There is no doubt that by the time he decided to quit in 1980 he had fallen out of love with some aspects of the modern game. He never rammed the old days down your throat, but, although he understood the players’ perspective over the Packer affair that split the game, he longed for gentler, less materialistic times. He loved the way I approached cricket, for instance, which was to try to win, while having fun as well, and he feared that as time progressed the fun simply would not survive.

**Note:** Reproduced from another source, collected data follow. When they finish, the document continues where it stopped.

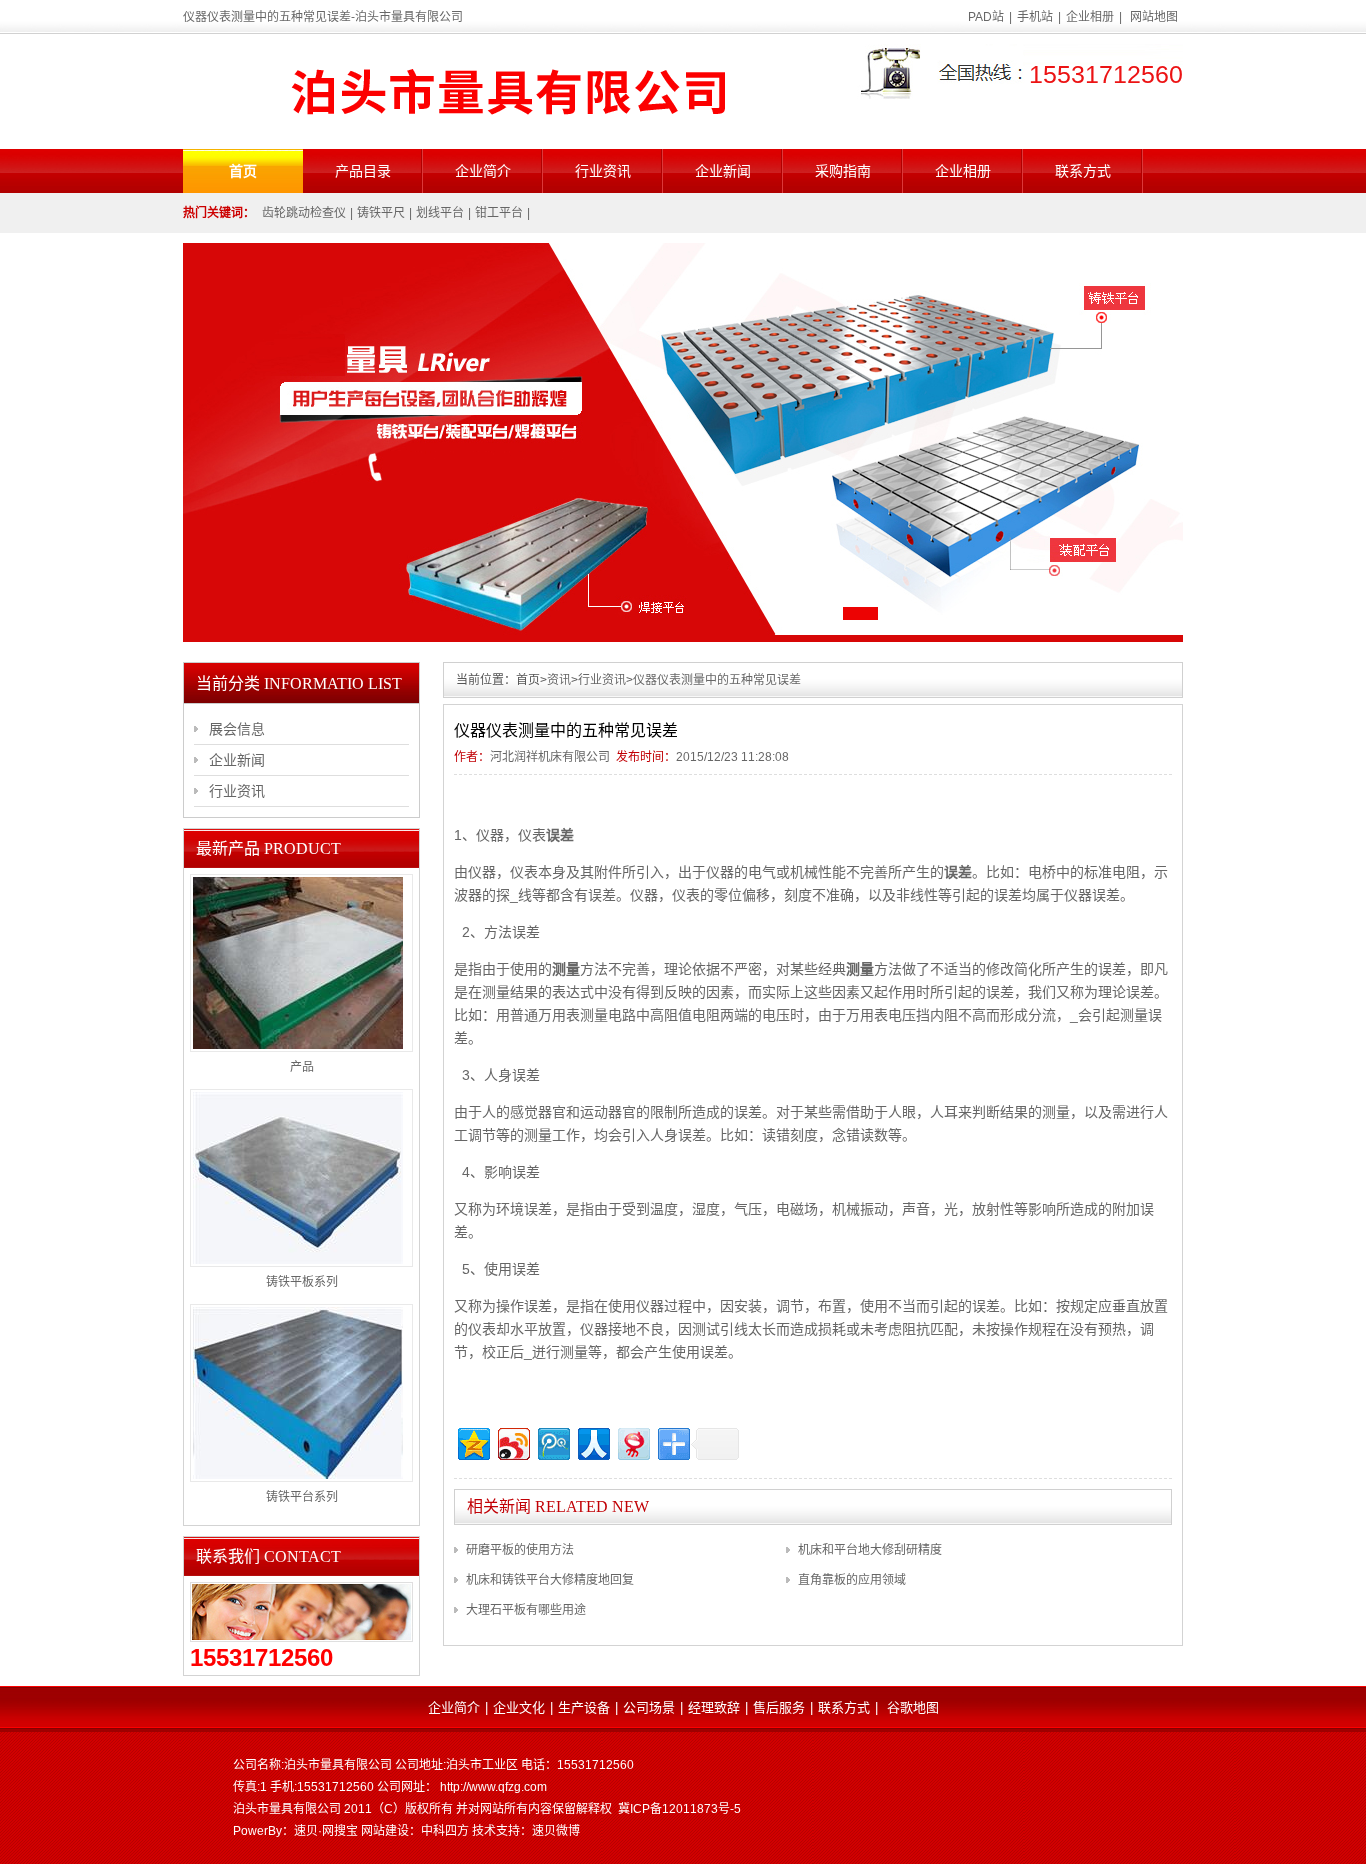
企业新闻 (723, 171)
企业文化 (519, 1707)
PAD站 (986, 17)
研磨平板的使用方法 (520, 1550)
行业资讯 (603, 171)
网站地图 (1154, 17)
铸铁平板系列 (302, 1282)
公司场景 (649, 1707)
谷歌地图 (913, 1707)
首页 (243, 171)
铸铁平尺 (381, 213)
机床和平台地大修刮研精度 (870, 1550)
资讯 (559, 680)
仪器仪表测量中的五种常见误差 (717, 680)
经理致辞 (714, 1707)
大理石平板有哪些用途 (526, 1610)
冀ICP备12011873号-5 (679, 1809)
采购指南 (843, 171)
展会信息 (237, 729)
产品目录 (363, 171)
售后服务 (779, 1707)
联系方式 (1083, 171)
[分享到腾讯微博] (552, 1441)
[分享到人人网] (592, 1441)
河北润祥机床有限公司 (550, 757)
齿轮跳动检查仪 (304, 213)
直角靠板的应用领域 (852, 1580)
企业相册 (1090, 17)
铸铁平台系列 (302, 1497)
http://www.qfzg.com (493, 1787)
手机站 (1035, 17)
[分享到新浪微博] (512, 1441)
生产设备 (584, 1707)
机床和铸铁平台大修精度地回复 (550, 1580)
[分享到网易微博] (632, 1441)
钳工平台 (499, 213)
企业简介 (483, 171)
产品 (302, 1067)
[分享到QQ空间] (472, 1441)
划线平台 (440, 213)
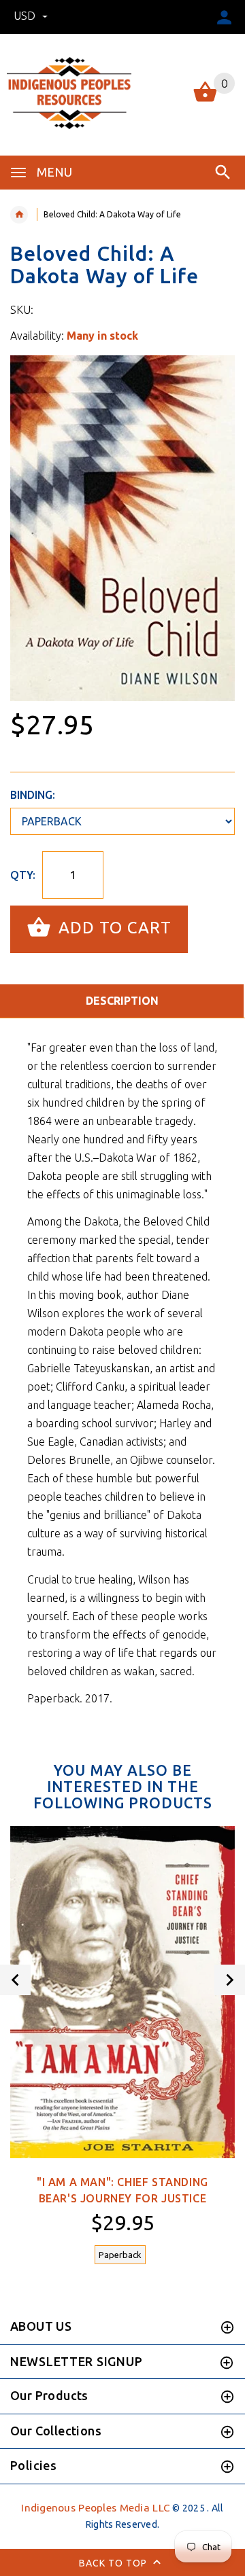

He took his leave from his devoted listeners in typically undemonstrative fashion. Declining the offer from Test Match Special producer, Peter Baxter, to do the final stint of the Centenary Test between England and Australia at Lord’s in 1980, he stuck to the rota he had adhered to for donkey’s years and finished with: ‘… and after a few words from Trevor Bailey, it will be Christopher Martin-Jenkins.’ And when the man on the public-address system announced to the crowd that John had made his final broadcast for Test Match Special, he missed the applause led by the players on the field because he was at the back of the commentary box being interviewed for the PM programme.
After I bought a place on his home Channel Island of Alderney, our chats were just as regular and, health permitting, sometimes just as animated.
‘Come to the house, Ian,’ he would telephone me, ‘and bring your thirst with you.’ We often disagreed violently on various issues – his politics were as far removed from mine as it is possible to be – but however harrowing the experience was of seeing him fighting to get his words out, they were always, always worth the wait.
It was during one of these conversations, many years later, that John told me the biggest regret of his career was that, by retiring when he did he missed the chance to describe the events of the 1981 Ashes series, Headingley and all. Come to think of it, that is probably one of the biggest regrets of my career too.